Şimdi kontrol ettim, programın boyutu 40KB civarında. Biraz daha yazsam geçeceğim 😉

Bu saydığım rahatsızlıkların her birine çözüm bulabilmek mümkün değil (düşündüm, oradan biliyorum 8). Demek ki neymiş çocuklar? Her şey göründüğü kadar rahat değil imiiiiş! Lalal!

Hamiş: Aranızda “Ay bu Linux’ta ne kadar cici uygulamalar” var diyen Windows’çular varsa bu adrese bir baksınlar, tavsiye ederim. Dos ekranında grep kullanmak çok havalı oluyor, sonra yıllardır hasretini çektiğim whoami komutu da size gereken cevabı veriyor 8)

whoami

GUBEN Blogger’ım benim..

…arka planda disq sayesinde haberdar olup da, dubayou vasıtasıyla yürüttüğüm Final Fantasy – Silence klibini çalmalardayım müziği için (gene disq’den öğreniyoruz ki dinlemekte olduğumuz ilahe Sarah McLachlan imiş).
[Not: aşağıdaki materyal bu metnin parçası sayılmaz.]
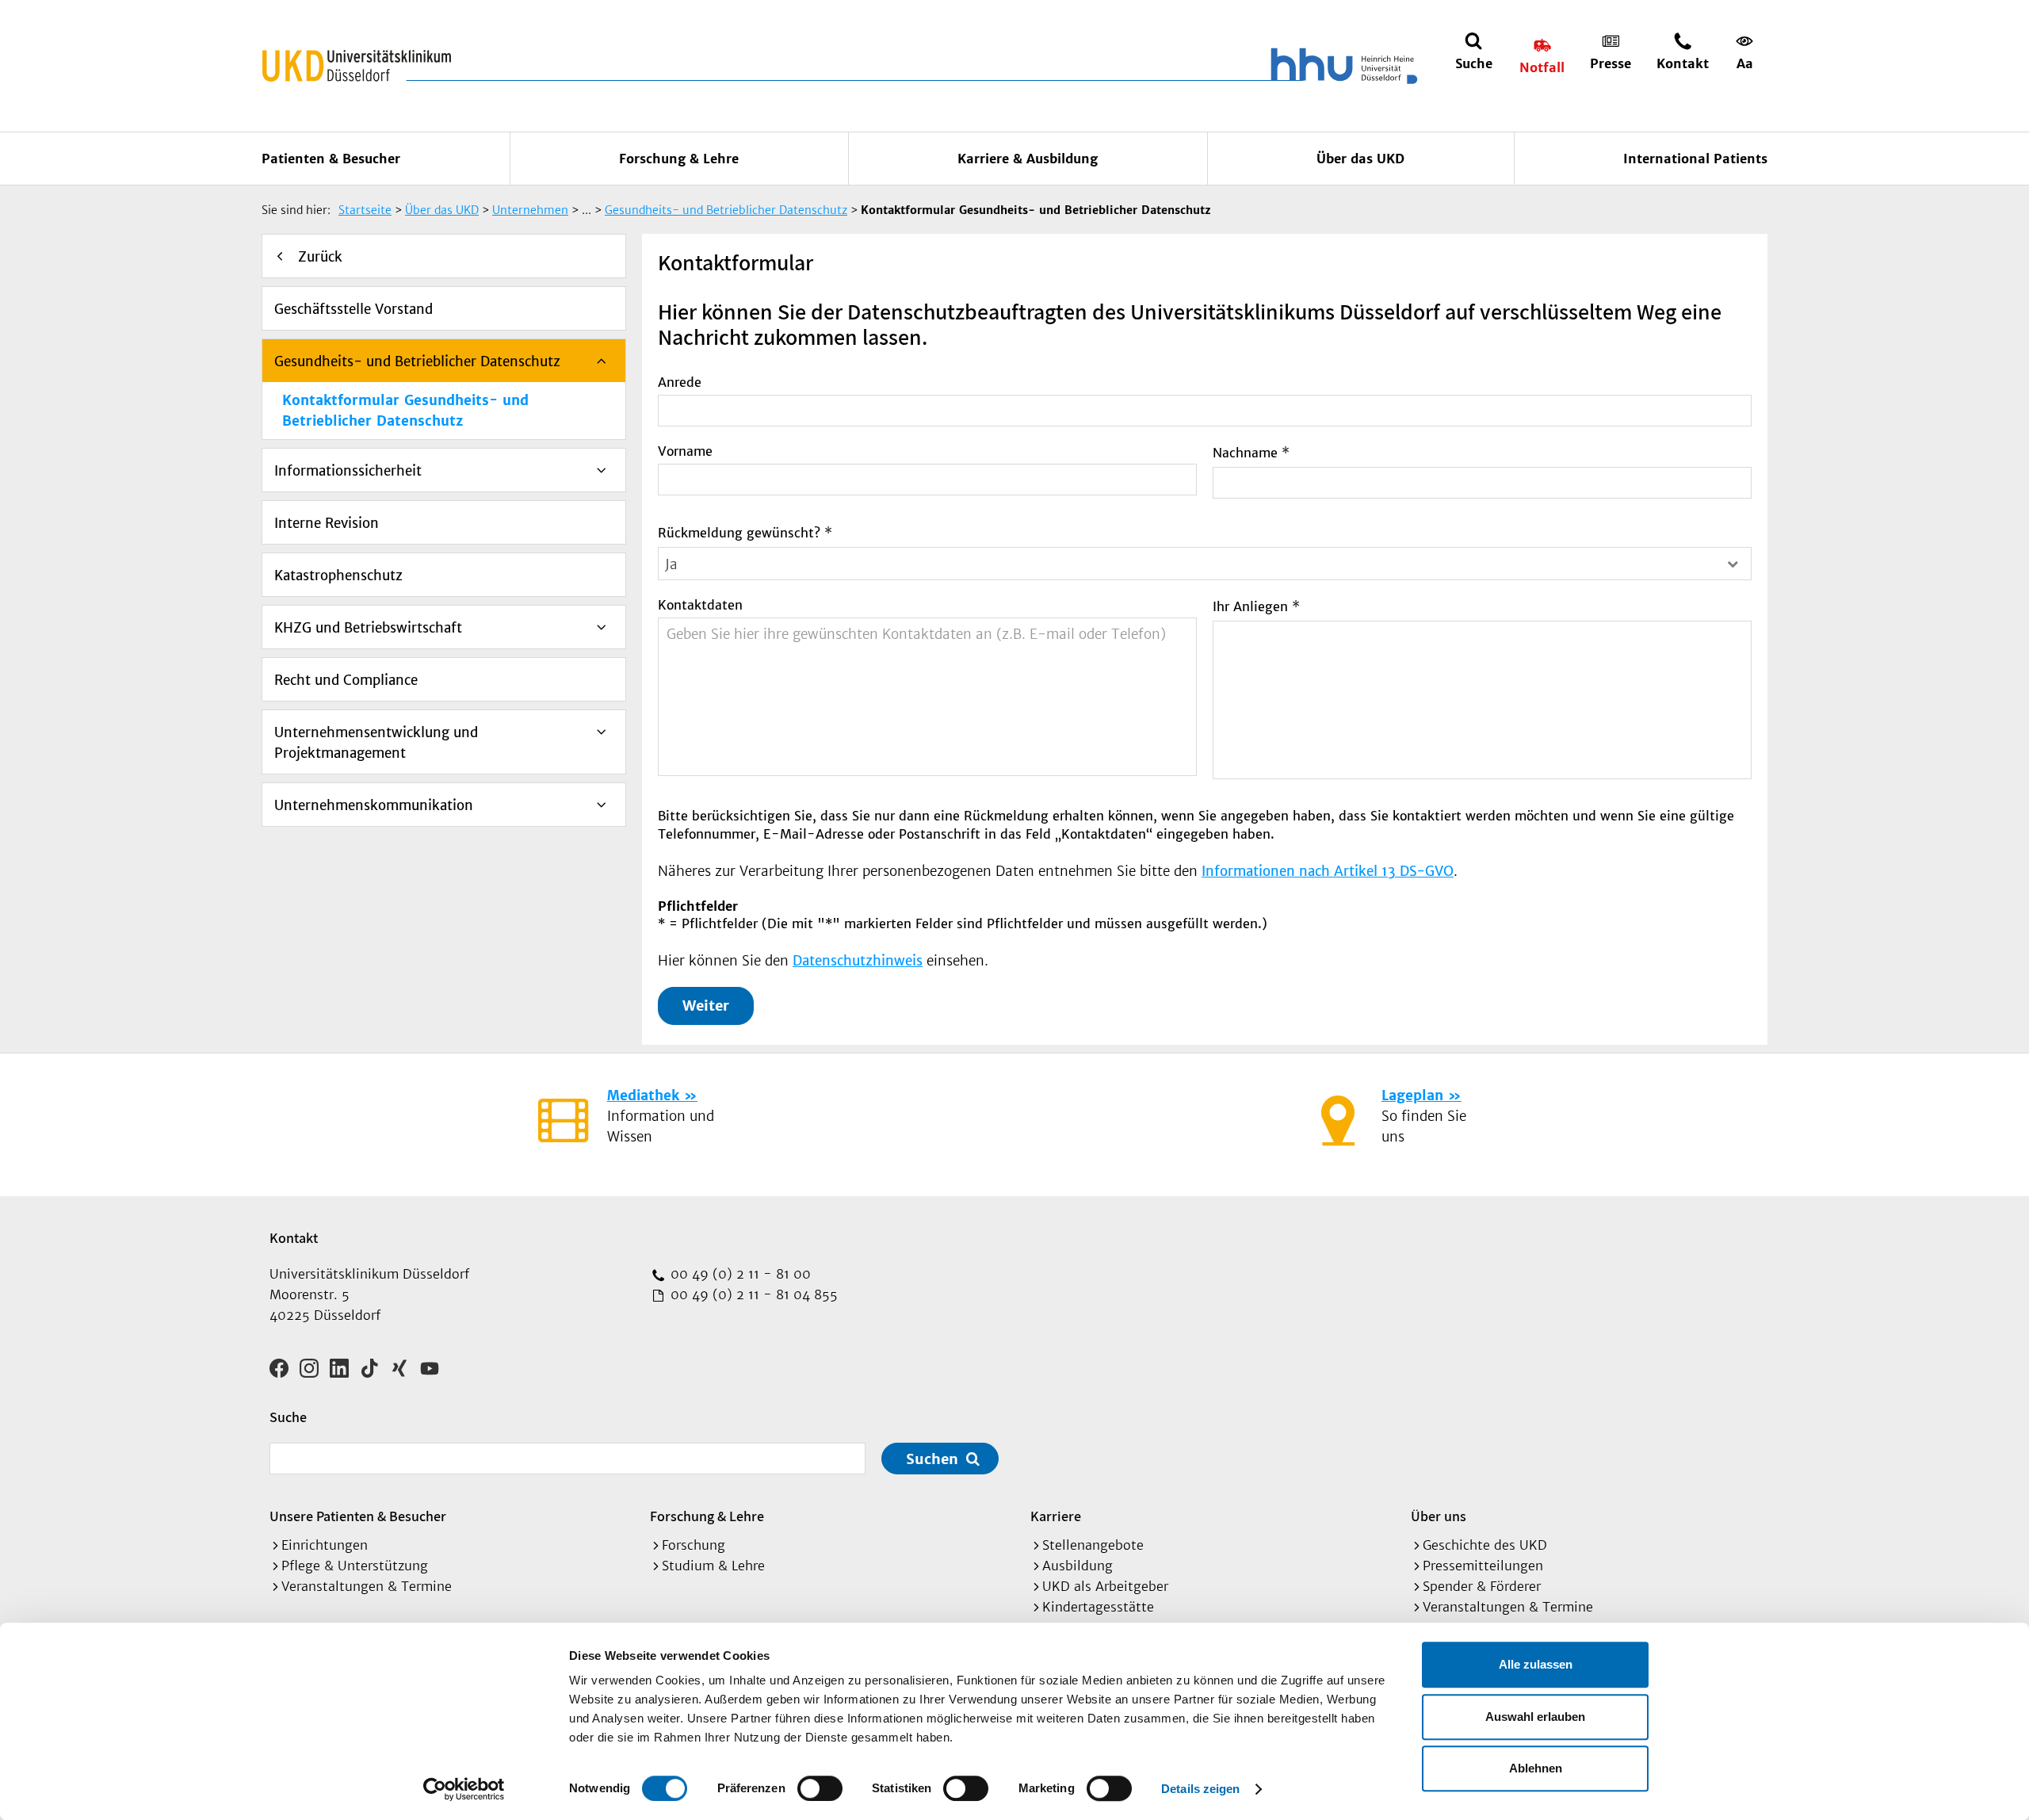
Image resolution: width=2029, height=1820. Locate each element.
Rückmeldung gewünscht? (745, 532)
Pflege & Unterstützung (354, 1565)
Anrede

Son iki-üç gündür GUBEN Blogger’da coştum. Gerçi Yapılacaklar başlıklı statik sayfada bir kısmını yazmıştım. Yeni bilgisayara henüz Pardus’u kurmadım, yeni sürümünün çıkmasını bekliyorum, hazır Mozilla Thunderbird’den de memnun kalmamışken, güzide The Bat!’ime geri döneyim dedim ve döndüm — Bat güzel olmasına güzel de, feed desteği yok. Ben de neti şöyle bir kurcaladım Windows için kullanışlı bir feed reader bulmak gayesi ile. Birkaç tane deneyip beğenmedikten sonra (malumunuz Windows’da Akregator’ımız yok pisim), SharpReader’ı buldum, kurdum, memnunum.

Benim başkalarının XML feed’lerinden yürüte yürüte yazdığım besleme şablonu yeterli olur sanıyordum ama elalem fezaya varmış bu konuda. Birkaç tag daha ekledim ama asıl yenilik, Well-Formed Web özelliği oldu, çok takdir ettim. Olayı şu: beslemenizde bir blog item‘ına tag olarak yorumlarının olduğu beslemenin adresini bildiriyorsunuz, eğer feed-reader‘ınız destekliyorsa, yorum geldikçe onları da otomatik olarak ilgili yerlere topluyor. Hatta bakınız Şekil A:

Yorum Beslemesi

Sonra, blogger, gönderilen her resmi uygun boyuta getirip, kalitesini de biraz kırpıyordu – işliyordu yani sonuçta ki, bu da animasyonlu ve/veya şeffaf resimlerde hüsranla sonuçlanıyordu, onun önüne geçtim.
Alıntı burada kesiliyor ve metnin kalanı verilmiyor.